Salminger war während des Zweiten Weltkriegs
Kommandeur des Regiments 98 der 1. Gebirgsdivision, die nach ihrem
Wahrzeichen auch "Edelweiß-Division" genannt wurde.
Die 12. Kompanie seiner Truppe überfiel am 16. August 1943
das nordgriechische Dorf Kommeno und ermordete auf grausamste Weise
317 Menschen jeden Alters und beiderlei Geschlechts: Schwangere
Frauen wurden vergewaltigt, danach wurden ihnen die Bäuche
aufgeschlitzt und die Föten herausgerissen; vielen Menschen
stachen die Gebirgsjäger die Augen aus, bevor sie sie töteten.
Während die Polizei das ehrende Gedenken an Mörder
schützt, ist es für Antifaschisten schwierig, ihre Rechte
durchzusetzen. Als ein Passant dem Demonstrationsteilnehmer Ernst
Grube, Überlebender des KZ Theresienstadt, nachrief, Hitler
habe vergessen, ihn zu vergasen, war es nur unter großen Mühen
möglich, einen Polizisten zu finden, bei dem dies zur Anzeige
gebracht werden konnte.
Grube eröffnete die im Anschluß an die
Demonstration stattfindende Informationsveranstaltung. Zu den Rednern
zählten Panagiotis Babouskas, der 1943 als Säugling das
Massaker der Gebirgsjäger in Lyngiades/Griechenland überlebte,
der Jude und Kommunist Jacob Szmulewicz, der als Partisan in Frankreich
gegen die Deutschen kämpfte, und Ludwig Baumann, Vorsitzender
der Vereinigung der Opfer der NS-Militärjustiz. Letzterer berichtete,
daß sich die Bundeswehr stets gegen die Rehabilitierung von
Wehrmachtsdeserteuren gewandt habe. Diese sei im Jahr 2000 schließlich
erfolgt, schließe jedoch diejenigen aus, die militärisch
relevante Informationen an die Feinde Nazideutschlands weitergegeben
hatten. Eine Rehabilitierung dieser sogenannten Kriegsverräter
sei Kanzler Schröder "nicht zu vermitteln gewesen".

● **ZU VERWENDENDE DATENSÄTZE**
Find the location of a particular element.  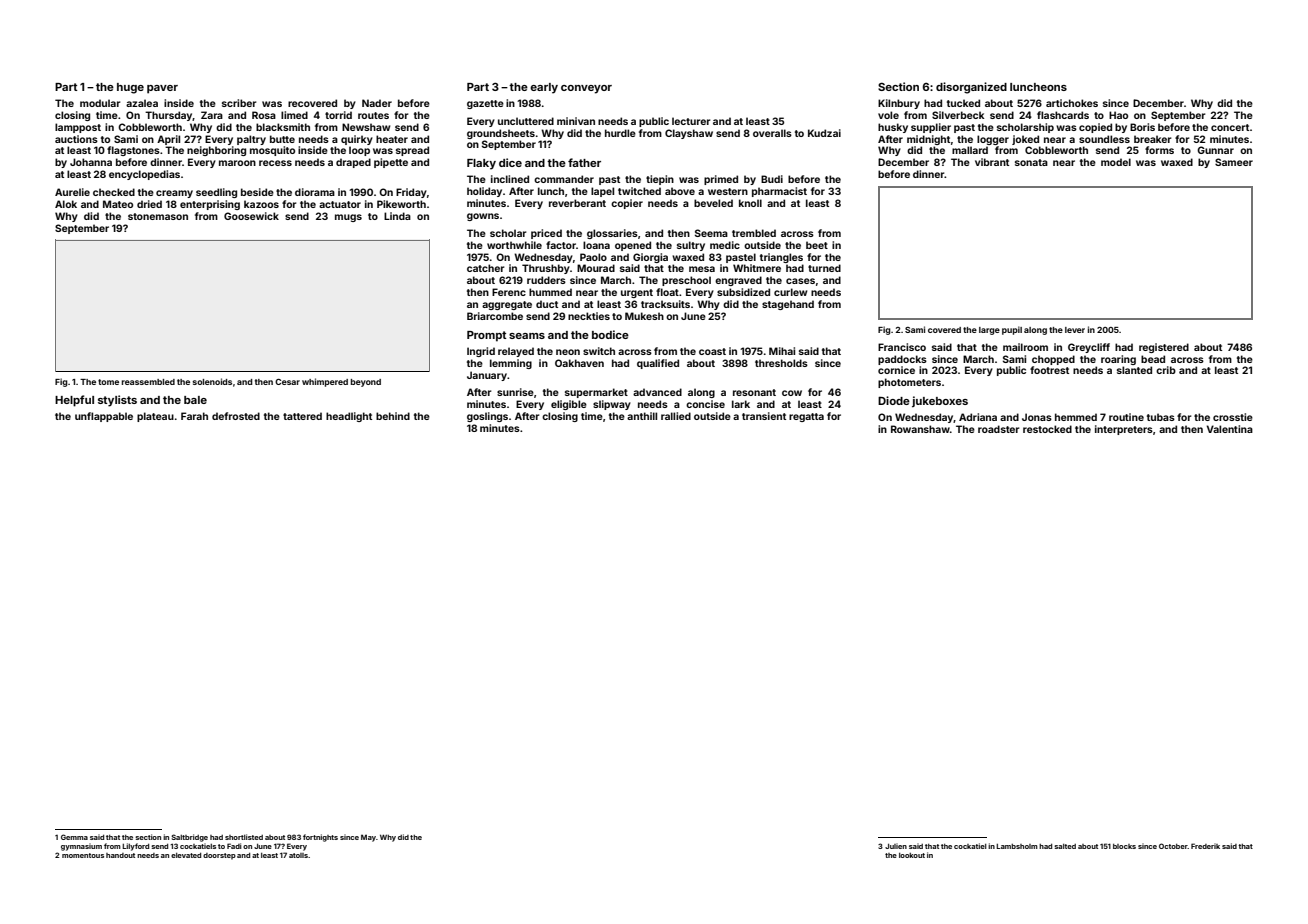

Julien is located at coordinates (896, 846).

--

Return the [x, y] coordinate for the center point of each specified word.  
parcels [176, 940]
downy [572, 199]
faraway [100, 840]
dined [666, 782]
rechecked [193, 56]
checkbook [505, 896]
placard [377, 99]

● **FRAGEN UND AUFGABEN**
A – Geben Sie den Lesetext von „Salminger war während“ bis „sie sie töteten.“ wortgetreu wieder.
B – Führen Sie jede Zeile der Datensätze auf, in der das Wort „word“ vorkommt. Groß- und Kleinschreibung ist dabei zu beachten.

● **LÖSUNGEN PRO AUFGABE**
A –
Salminger war während des Zweiten Weltkriegs
Kommandeur des Regiments 98 der 1. Gebirgsdivision, die nach ihrem
Wahrzeichen auch "Edelweiß-Division" genannt wurde.
Die 12. Kompanie seiner Truppe überfiel am 16. August 1943
das nordgriechische Dorf Kommeno und ermordete auf grausamste Weise
317 Menschen jeden Alters und beiderlei Geschlechts: Schwangere
Frauen wurden vergewaltigt, danach wurden ihnen die Bäuche
aufgeschlitzt und die Föten herausgerissen; vielen Menschen
stachen die Gebirgsjäger die Augen aus, bevor sie sie töteten.

B –
Return the [x, y] coordinate for the center point of each specified word.  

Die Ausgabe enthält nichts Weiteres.